Navegando pelo lago Titicaca, pelas suas margens peruanas, senti a mesma coisa, sem saber ao certo se o que me atravessava era um fenômeno interno ou um fruto da atmosfera rarefeita dos quase 4.000 metros de altura por onde eu circulava.

Vivi isso também enxugando as lágrimas na chegada a Tombuctu, sem acreditar que estava finalmente num lugar dos meus sonhos. O mesmo vale para o momento em que desembarquei na ilha de Naoshima, no Japão. E para aquela manhã em que vi de perto, finalmente, o Círio de Nazaré passar.

Mesmo já tendo identificado de onde vem essa sensação —um segredo de viajante que já já vou revelar—, ainda sinto algo assim numa escala inédita. Os últimos territórios onde carimbei meu passaporte, Bulgária, Malta e Botsuana, me trouxeram também essas experiências.

Na verdade, acho que parte da minha decisão de viajar para um novo país, conhecer uma nova cultura, tem sempre a ver com o frisson de poder viver isso de novo.

Sou sempre convidado para falar de viagens, de faculdades de turismo a eventos corporativos. E gosto de provocar dizendo que os motivos que temos para viajar se resumem a três "Ds": Desconectar, Descobrir e Deslumbrar.

O primeiro é o mais óbvio de todos, talvez o maior apelo para alguém viajar. Quando você pensa em viagem, pensa em se desconectar. Para citar mais dois Ds: descansar e (se) desligar.

Tirar férias é sobre isso.

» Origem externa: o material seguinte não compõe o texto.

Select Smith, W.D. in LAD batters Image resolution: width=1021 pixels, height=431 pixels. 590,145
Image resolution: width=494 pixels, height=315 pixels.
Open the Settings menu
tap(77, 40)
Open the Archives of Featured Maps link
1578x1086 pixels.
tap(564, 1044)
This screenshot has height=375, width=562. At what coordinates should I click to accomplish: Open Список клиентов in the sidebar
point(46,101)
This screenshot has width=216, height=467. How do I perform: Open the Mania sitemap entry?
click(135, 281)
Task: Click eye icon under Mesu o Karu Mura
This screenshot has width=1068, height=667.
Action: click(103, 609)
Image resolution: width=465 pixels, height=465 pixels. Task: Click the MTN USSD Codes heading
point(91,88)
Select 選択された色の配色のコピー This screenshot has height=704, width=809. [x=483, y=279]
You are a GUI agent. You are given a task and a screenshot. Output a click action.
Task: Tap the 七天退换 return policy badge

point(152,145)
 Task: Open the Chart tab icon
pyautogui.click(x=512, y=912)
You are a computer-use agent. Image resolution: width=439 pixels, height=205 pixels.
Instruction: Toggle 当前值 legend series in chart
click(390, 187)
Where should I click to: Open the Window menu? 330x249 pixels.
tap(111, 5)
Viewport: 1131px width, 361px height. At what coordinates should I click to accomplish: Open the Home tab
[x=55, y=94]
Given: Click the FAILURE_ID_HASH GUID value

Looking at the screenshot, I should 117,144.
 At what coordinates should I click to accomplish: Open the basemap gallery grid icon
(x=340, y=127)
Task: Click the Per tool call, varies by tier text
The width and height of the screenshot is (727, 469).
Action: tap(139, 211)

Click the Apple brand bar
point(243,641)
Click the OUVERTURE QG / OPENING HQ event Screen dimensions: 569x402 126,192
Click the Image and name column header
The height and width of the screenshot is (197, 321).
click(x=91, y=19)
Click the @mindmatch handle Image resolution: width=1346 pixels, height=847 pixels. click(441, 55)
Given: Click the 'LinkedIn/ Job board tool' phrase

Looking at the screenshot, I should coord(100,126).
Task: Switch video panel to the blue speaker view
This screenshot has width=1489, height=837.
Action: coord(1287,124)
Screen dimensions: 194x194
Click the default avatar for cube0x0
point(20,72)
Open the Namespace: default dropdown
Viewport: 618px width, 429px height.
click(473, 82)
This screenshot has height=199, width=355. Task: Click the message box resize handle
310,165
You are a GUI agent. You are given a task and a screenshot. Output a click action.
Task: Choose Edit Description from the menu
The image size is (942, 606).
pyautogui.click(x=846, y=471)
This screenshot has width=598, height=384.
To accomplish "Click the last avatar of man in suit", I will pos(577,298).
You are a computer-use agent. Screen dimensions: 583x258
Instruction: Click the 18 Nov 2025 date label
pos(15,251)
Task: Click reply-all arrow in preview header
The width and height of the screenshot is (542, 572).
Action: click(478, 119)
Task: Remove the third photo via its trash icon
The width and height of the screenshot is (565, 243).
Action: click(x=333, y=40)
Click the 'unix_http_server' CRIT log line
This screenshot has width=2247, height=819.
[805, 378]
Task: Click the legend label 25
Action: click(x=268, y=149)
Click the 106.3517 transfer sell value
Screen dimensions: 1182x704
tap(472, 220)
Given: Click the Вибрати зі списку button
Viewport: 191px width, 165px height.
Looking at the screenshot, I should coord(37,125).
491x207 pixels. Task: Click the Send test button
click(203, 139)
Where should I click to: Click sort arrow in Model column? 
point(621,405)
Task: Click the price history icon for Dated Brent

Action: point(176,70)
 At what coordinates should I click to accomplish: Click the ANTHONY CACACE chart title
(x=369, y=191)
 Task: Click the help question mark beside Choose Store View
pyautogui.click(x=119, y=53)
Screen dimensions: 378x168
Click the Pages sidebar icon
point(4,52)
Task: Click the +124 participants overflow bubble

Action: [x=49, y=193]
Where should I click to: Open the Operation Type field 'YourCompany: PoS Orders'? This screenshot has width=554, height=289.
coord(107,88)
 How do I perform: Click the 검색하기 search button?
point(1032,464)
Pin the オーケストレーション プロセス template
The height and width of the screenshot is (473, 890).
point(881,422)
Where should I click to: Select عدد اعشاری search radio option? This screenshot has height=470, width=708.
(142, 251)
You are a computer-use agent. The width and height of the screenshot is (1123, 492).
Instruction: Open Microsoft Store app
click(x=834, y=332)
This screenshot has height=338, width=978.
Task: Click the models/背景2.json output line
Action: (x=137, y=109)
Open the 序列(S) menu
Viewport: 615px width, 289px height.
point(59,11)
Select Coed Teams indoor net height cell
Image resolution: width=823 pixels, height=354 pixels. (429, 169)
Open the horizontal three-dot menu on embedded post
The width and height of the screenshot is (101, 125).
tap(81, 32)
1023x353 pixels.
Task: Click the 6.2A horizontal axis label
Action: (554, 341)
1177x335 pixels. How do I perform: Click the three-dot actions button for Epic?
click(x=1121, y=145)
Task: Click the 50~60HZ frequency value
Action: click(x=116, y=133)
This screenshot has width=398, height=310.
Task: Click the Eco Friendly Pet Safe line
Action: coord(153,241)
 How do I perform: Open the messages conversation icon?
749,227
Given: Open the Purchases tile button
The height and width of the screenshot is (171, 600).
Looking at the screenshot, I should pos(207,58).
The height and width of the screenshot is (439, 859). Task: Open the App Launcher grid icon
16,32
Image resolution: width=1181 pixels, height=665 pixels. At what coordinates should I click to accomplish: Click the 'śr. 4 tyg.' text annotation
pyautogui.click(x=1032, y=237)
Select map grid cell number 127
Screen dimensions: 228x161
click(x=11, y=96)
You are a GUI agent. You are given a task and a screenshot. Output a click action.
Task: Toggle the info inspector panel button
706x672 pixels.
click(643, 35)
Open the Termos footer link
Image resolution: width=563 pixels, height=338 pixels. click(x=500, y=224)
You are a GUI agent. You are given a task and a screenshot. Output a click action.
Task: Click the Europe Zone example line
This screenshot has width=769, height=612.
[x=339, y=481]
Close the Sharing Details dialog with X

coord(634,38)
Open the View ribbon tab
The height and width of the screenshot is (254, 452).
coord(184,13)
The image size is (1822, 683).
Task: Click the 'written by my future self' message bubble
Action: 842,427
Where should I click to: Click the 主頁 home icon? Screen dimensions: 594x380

Se libertar da sua rotina e ter o privilégio de, pelo menos por alguns dias, só pensar no seu prazer, na alegria de quem viaja com você, sejam seus amigos, seja sua família.

Num mundo conectado como o nosso, está cada vez mais difícil vivenciar esse desligamento, mas essa ainda é a principal motivação para sairmos do nosso quintal, para nos deslocarmos, mesmo que seja perto ou por pouco tempo.

O segundo D tem um componente mais comprometido. Viagens, na minha família, sempre foram uma recompensa, um prêmio por ter feito alguma coisa certa, geralmente na escola. Talvez veio daí a lição de que viajar é também ampliar o seu conhecimento, abrir-se para a interatividade: conhecer pessoas diferentes, mergulhar em uma cultura estrangeira.

Nos meus anos mais formadores, era isso que me movia. Primeiro eu queria conhecer os museus da Europa. Depois, os tesouros da Ásia. E aí, a ancestralidade humana na África. Mesmo quando visitamos um lugar conhecido, sempre há o que descobrir.

E aí temos o terceiro D, do deslumbramento...

É esse que me fez entender, ainda que não exatamente esmiuçar, o que sinto quando estou num lugar novo. E tem a ver com um despertar de todos os sentidos. Com estar com todos eles aguçados, alerta e ao mesmo tempo frágil. Sem medo, apenas expectativa.

E é essa mistura que me leva a uma lembrança distante, da primeira vez que saí do Brasil, aos nove anos: Buenos Aires, Argentina, aquele destino tão "exótico".

Eu estava na República de los Niños, um parque temático na cidade de La Plata. Fruto da era peronista, a atração aspirava a ensinar aos "pibes" conceitos de civilidade e educação, reproduzindo em escala infantil instituições como um correio, um banco, uma casa de cultura, um posto de bombeiro, um tribunal e até uma cadeia (!).

Na minha memória, o nome era Ciudad de los Niños, mas assim como o resto que lembro de lá, isso pouco importa. O parque existe até hoje e já teve altos e baixos. Mas a razão dessa visita de mais de 50 anos ser tão importante para mim tem mais a ver com o espírito da minha versão mirim do que com o próprio lugar.

E o que é esse espírito se não o deslumbramento em si? Nossa capacidade de nos entregarmos a destinos insólitos, desafiadores, sedutores, enigmáticos. Porque se não for para se sentir assim, não pego nem uma escova de dentes para sair de casa.